Checkpoint
Work So Far
So far, we have created a detailed specification for our project including the user-facing API and the internal structures we will be using. We have also mostly completed a sequential implementation of the BDD library, which allows the user to construct BDD's using logical operators and do simple analysis like "one SAT" (find one satisfying assignment for the BDD) and "count SAT" (find number of satisfying assignments for the BDD). Our BDD's are maintained in a canonical form in order to save memory.
We also gave considerable thought into designing the parallel hash table in order to implement the unique BDD table and the cache. This task turned out to be much more difficult than we initially expected for a few reasons:
- The hardware we had access to did not have 128-bit compare-and-swap, which makes it significantly harder to implement a lockfree hash table since we need to do compare-and-swaps on a pointer plus a counter.
- We realized that we would have to implement our own garbage collector over the cache, which means we would need to maintain reference counters in order to keep the memory footprint manageable.
We also spent a good amount of time trying to implement a fork-join parallelism model to handle work distribution. However, this turned out to be a dead-end because implementing such a system is significantly out-of-scope for the difficulty of a 418 project, especially when combined with the rest of the project. We ended up deciding to use the Cilk library instead.
Updated Schedule
4/22:
- Verify the correctness of the sequential algorithm by implementing n-Queens (Chris)
- Finish work on the sequential RelProd algorithm, which is used for model checking (Chris)
- Finish the lockfree hash table for the cache and uniques table (Matt) 4/25:
- Finish the reachability algorithm for model checking (Chris)
- Finish cache and uniques table by adapting the lockfree hash table to the needs of the library (Matt) 4/29:
- Write some test cases to verify the correctness of the model checker (Chris)
- Finish adding fork-join parallelism via Cilk (Matt) 5/2:
- Benchmark against BuDDy and test the library to ensure correctness, debug as necessary (both)
- Gather data about the parallelism of our system, including the speedup and memory footprint (both) 5/6:
- Final fine tuning (both)
- Finish creating a final presentation for our project (both)
- Begin practicing for the presentation (both) 5/9:
- Finish final writeup (both)
Potential issues
Though we have given it much thought and done background research to ensure that it is reasonable, we have yet to actually test the code on a Xeon Phi using Cilk. Our hope is that Cilk will be enough for our fork-join needs though we a bit concerned that we will hit unforeseen roadblocks while actually implementing it in the Phi's. Our backup plan is to run the code on the GHC machines, which will give some benchmarks, though we may not be able to observe as large of a speedup.

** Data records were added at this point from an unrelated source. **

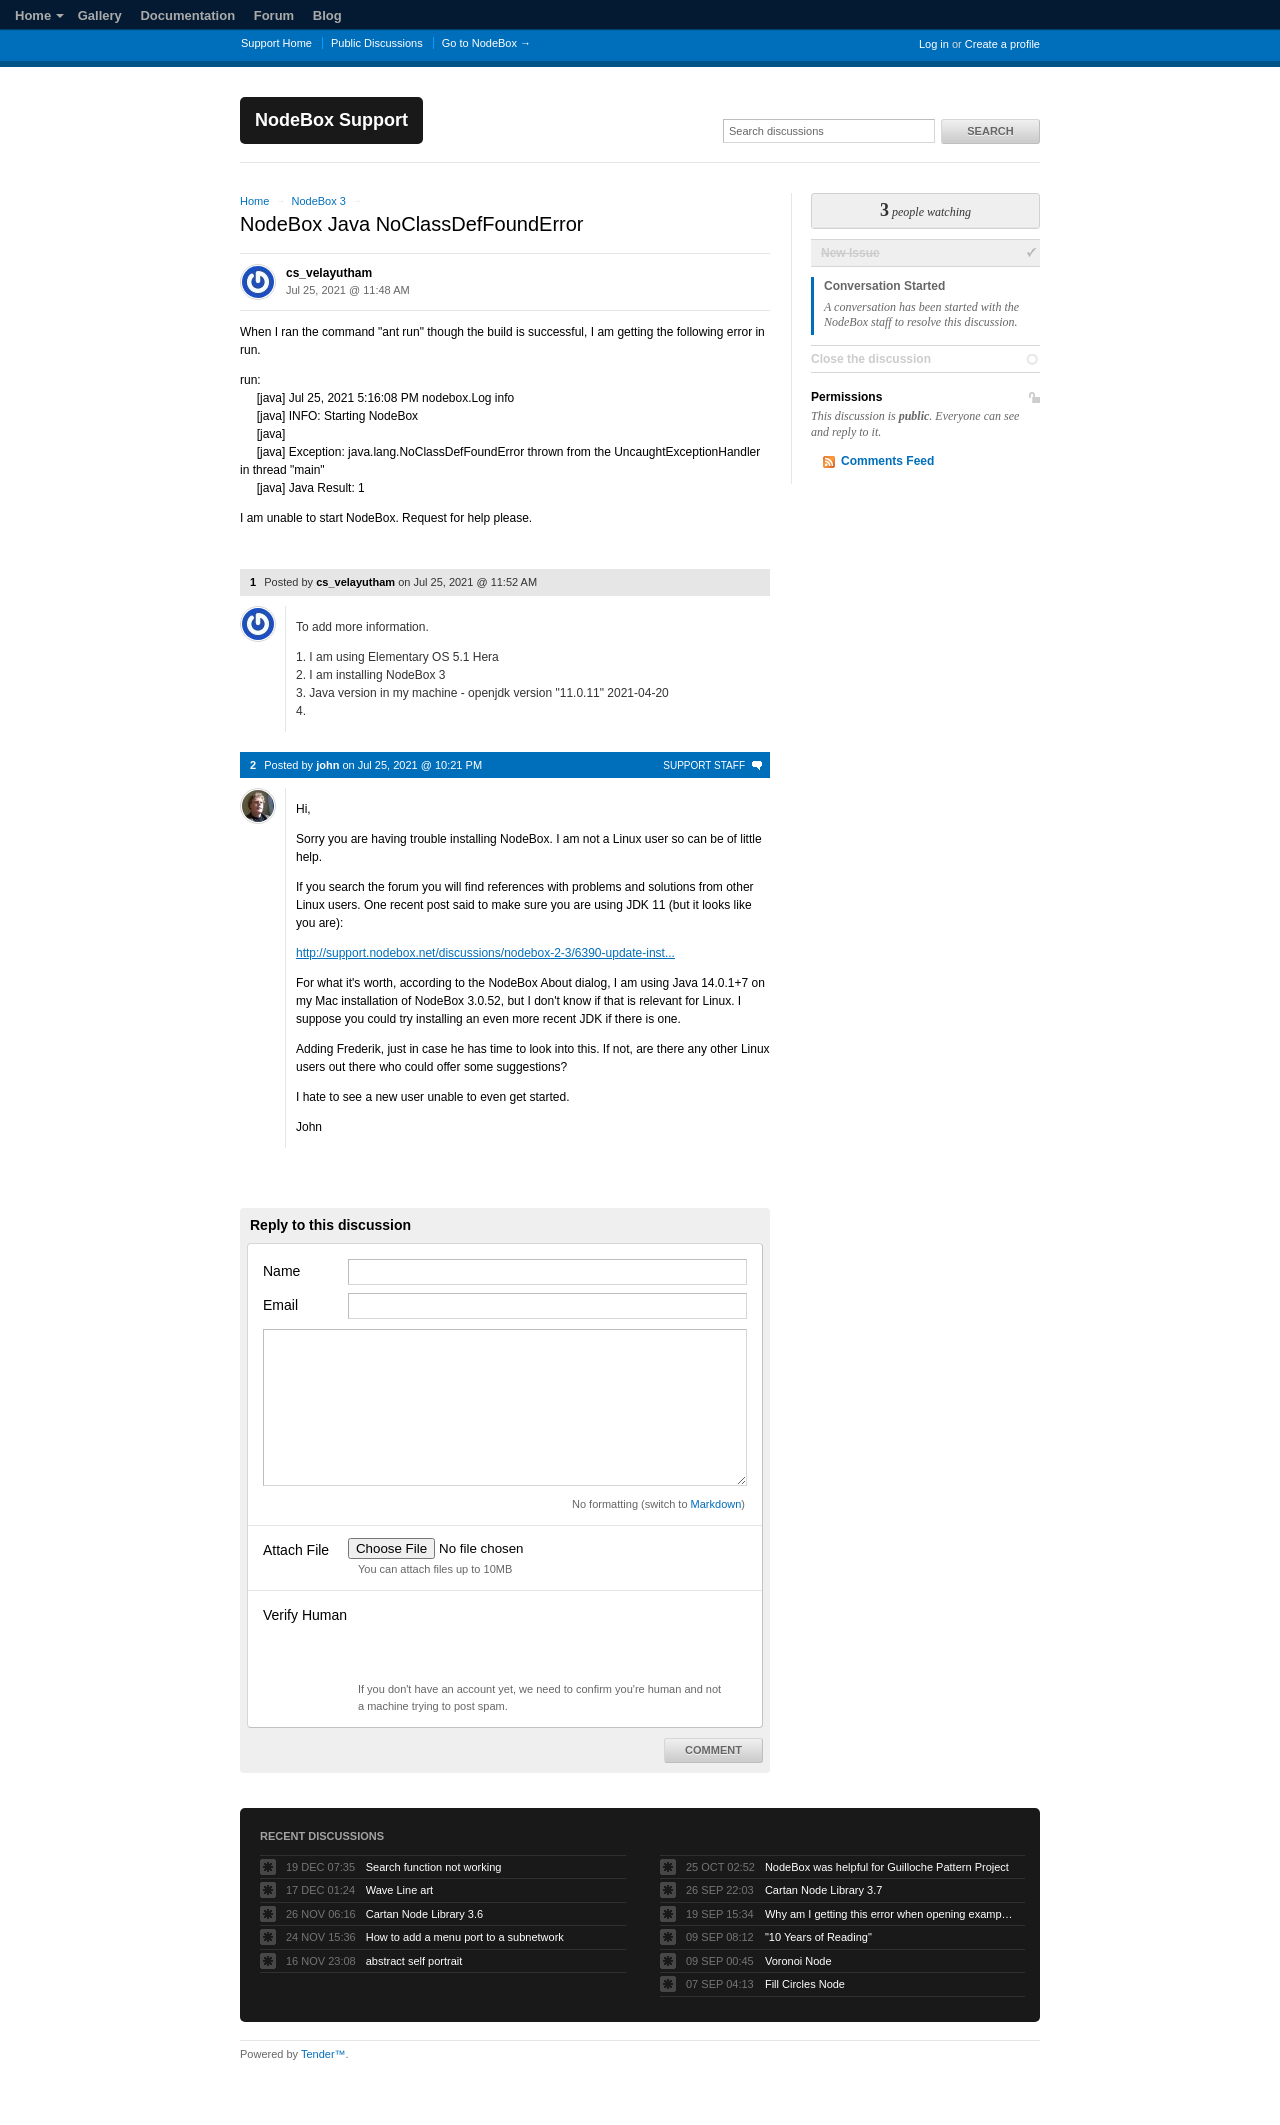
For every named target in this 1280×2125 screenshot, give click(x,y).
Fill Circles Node (805, 1984)
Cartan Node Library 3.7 (823, 1890)
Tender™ (323, 2054)
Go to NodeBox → (486, 43)
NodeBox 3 (318, 201)
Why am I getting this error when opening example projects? (890, 1914)
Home (39, 15)
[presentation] (500, 1642)
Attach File (296, 1550)
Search (990, 131)
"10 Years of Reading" (818, 1937)
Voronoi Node (798, 1961)
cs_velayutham (329, 273)
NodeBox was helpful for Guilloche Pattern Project (887, 1867)
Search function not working (434, 1867)
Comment (713, 1750)
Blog (327, 15)
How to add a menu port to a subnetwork (465, 1937)
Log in (934, 44)
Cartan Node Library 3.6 (424, 1914)
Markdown (716, 1504)
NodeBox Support (331, 120)
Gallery (100, 15)
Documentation (187, 15)
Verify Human (305, 1615)
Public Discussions (377, 43)
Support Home (276, 43)
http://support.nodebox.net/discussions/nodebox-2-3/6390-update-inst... (485, 953)
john (327, 765)
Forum (274, 15)
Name (281, 1271)
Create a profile (1002, 44)
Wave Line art (399, 1890)
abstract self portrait (414, 1961)
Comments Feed (887, 461)
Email (280, 1305)
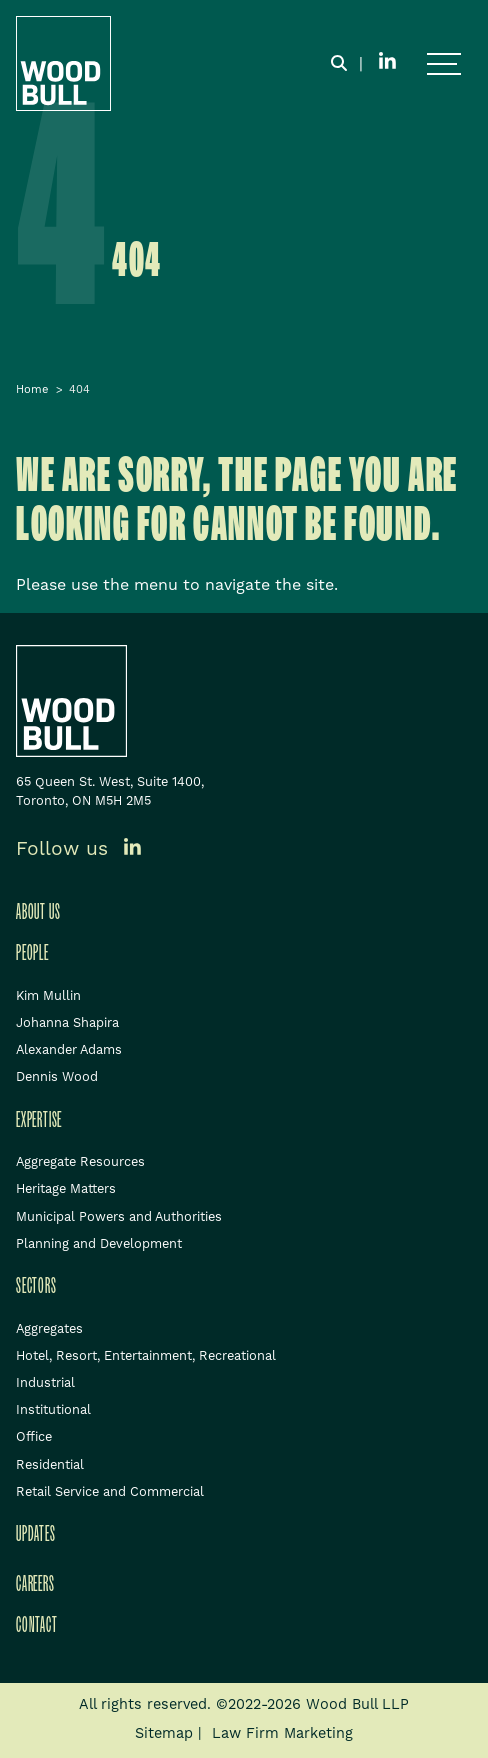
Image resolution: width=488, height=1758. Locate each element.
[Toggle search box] (339, 64)
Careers (35, 1584)
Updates (36, 1534)
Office (34, 1437)
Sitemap (164, 1734)
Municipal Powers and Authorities (119, 1217)
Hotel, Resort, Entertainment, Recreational (146, 1356)
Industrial (45, 1383)
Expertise (39, 1120)
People (32, 953)
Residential (50, 1465)
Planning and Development (99, 1244)
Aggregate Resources (80, 1162)
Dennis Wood (57, 1077)
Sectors (36, 1286)
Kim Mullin (48, 996)
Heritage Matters (66, 1189)
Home (32, 390)
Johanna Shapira (67, 1023)
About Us (38, 912)
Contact (37, 1625)
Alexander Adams (69, 1050)
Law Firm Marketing (282, 1734)
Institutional (53, 1410)
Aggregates (49, 1329)
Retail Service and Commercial (110, 1492)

Another big concern is the fact that we are somewhat blindly implementing BDD algorithms according to a few research papers that we have read. So far, things have been going reasonably well, but if we eventually get a correctness bug, it will be incredibly difficult to debug since the algorithms presented in the papers are quite complex and presented in a simplistic fashion. We will try to debug this by manually inspecting the BDD's, though this becomes unfeasible when we try to scale up. This may require help from Professor Bryant if we cannot solve the issue.
Updated deliverables
For our final presentation we hope to show:
- Implementing a simple BDD with our library to show how easy it is to use.
- Performance benchmarks for creating and operating on large BDD's compared against existing sequential libraries.
- STRETCH: Demonstration of a model checker for verifying the correctness of a piece of parallel code (i.e. deadlock detection).